» **THE TASK**:
Return every line below exactly as written.

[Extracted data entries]
******************************
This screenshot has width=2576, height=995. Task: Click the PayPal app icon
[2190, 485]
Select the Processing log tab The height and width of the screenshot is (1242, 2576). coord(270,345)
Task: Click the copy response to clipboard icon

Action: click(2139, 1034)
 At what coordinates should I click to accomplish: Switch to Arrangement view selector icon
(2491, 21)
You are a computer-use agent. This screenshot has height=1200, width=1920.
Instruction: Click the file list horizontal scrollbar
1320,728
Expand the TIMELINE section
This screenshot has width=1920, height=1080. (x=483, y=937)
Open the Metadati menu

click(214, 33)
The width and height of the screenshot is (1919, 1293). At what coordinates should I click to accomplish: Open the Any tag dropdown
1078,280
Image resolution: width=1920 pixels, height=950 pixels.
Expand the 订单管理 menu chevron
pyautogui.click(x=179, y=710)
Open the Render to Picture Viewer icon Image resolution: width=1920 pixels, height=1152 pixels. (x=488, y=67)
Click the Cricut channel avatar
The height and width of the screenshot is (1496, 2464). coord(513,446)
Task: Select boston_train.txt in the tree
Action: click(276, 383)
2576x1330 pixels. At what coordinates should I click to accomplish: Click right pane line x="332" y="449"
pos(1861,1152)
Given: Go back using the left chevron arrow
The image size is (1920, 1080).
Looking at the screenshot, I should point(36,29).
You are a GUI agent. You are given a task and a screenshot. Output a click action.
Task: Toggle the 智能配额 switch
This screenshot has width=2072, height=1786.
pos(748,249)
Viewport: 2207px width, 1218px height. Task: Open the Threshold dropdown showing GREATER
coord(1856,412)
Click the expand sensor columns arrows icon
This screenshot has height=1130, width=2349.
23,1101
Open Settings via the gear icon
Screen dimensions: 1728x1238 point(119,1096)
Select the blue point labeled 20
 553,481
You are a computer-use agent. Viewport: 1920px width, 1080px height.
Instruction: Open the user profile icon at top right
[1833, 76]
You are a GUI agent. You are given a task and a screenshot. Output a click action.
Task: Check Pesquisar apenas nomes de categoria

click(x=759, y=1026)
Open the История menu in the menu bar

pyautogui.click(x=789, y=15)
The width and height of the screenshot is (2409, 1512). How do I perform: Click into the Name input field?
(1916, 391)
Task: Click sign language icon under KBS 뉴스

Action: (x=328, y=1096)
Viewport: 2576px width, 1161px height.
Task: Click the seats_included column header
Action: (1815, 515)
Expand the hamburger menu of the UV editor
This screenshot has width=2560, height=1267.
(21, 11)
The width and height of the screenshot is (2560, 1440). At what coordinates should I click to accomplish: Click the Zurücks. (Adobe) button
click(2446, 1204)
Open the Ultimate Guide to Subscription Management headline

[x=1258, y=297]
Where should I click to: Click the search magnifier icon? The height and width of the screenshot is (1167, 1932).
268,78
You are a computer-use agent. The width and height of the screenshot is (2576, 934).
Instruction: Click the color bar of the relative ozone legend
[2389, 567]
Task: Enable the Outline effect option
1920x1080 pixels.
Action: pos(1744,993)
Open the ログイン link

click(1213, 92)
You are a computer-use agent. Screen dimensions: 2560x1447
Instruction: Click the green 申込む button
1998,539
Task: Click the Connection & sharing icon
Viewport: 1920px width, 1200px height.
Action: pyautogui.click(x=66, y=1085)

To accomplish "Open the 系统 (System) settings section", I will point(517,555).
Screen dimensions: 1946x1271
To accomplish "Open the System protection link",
******************************
» **YOUR SOLUTION**:
This screenshot has width=2576, height=995. Task: Click the PayPal app icon
[2190, 485]
Select the Processing log tab The height and width of the screenshot is (1242, 2576). coord(270,345)
Task: Click the copy response to clipboard icon

Action: click(2139, 1034)
 At what coordinates should I click to accomplish: Switch to Arrangement view selector icon
(2491, 21)
You are a computer-use agent. This screenshot has height=1200, width=1920.
Instruction: Click the file list horizontal scrollbar
1320,728
Expand the TIMELINE section
This screenshot has width=1920, height=1080. (x=483, y=937)
Open the Metadati menu

click(214, 33)
The width and height of the screenshot is (1919, 1293). At what coordinates should I click to accomplish: Open the Any tag dropdown
1078,280
Image resolution: width=1920 pixels, height=950 pixels.
Expand the 订单管理 menu chevron
pyautogui.click(x=179, y=710)
Open the Render to Picture Viewer icon Image resolution: width=1920 pixels, height=1152 pixels. (x=488, y=67)
Click the Cricut channel avatar
The height and width of the screenshot is (1496, 2464). coord(513,446)
Task: Select boston_train.txt in the tree
Action: click(276, 383)
2576x1330 pixels. At what coordinates should I click to accomplish: Click right pane line x="332" y="449"
pos(1861,1152)
Given: Go back using the left chevron arrow
The image size is (1920, 1080).
Looking at the screenshot, I should point(36,29).
You are a GUI agent. You are given a task and a screenshot. Output a click action.
Task: Toggle the 智能配额 switch
This screenshot has width=2072, height=1786.
pos(748,249)
Viewport: 2207px width, 1218px height. Task: Open the Threshold dropdown showing GREATER
coord(1856,412)
Click the expand sensor columns arrows icon
This screenshot has height=1130, width=2349.
23,1101
Open Settings via the gear icon
Screen dimensions: 1728x1238 point(119,1096)
Select the blue point labeled 20
 553,481
You are a computer-use agent. Viewport: 1920px width, 1080px height.
Instruction: Open the user profile icon at top right
[1833, 76]
You are a GUI agent. You are given a task and a screenshot. Output a click action.
Task: Check Pesquisar apenas nomes de categoria

click(x=759, y=1026)
Open the История menu in the menu bar

pyautogui.click(x=789, y=15)
The width and height of the screenshot is (2409, 1512). How do I perform: Click into the Name input field?
(1916, 391)
Task: Click sign language icon under KBS 뉴스

Action: (x=328, y=1096)
Viewport: 2576px width, 1161px height.
Task: Click the seats_included column header
Action: (1815, 515)
Expand the hamburger menu of the UV editor
This screenshot has width=2560, height=1267.
(21, 11)
The width and height of the screenshot is (2560, 1440). At what coordinates should I click to accomplish: Click the Zurücks. (Adobe) button
click(2446, 1204)
Open the Ultimate Guide to Subscription Management headline

[x=1258, y=297]
Where should I click to: Click the search magnifier icon? The height and width of the screenshot is (1167, 1932).
268,78
You are a computer-use agent. The width and height of the screenshot is (2576, 934).
Instruction: Click the color bar of the relative ozone legend
[2389, 567]
Task: Enable the Outline effect option
1920x1080 pixels.
Action: pos(1744,993)
Open the ログイン link

click(1213, 92)
You are a computer-use agent. Screen dimensions: 2560x1447
Instruction: Click the green 申込む button
1998,539
Task: Click the Connection & sharing icon
Viewport: 1920px width, 1200px height.
Action: pyautogui.click(x=66, y=1085)

To accomplish "Open the 系统 (System) settings section", I will point(517,555).
Screen dimensions: 1946x1271
To accomplish "Open the System protection link",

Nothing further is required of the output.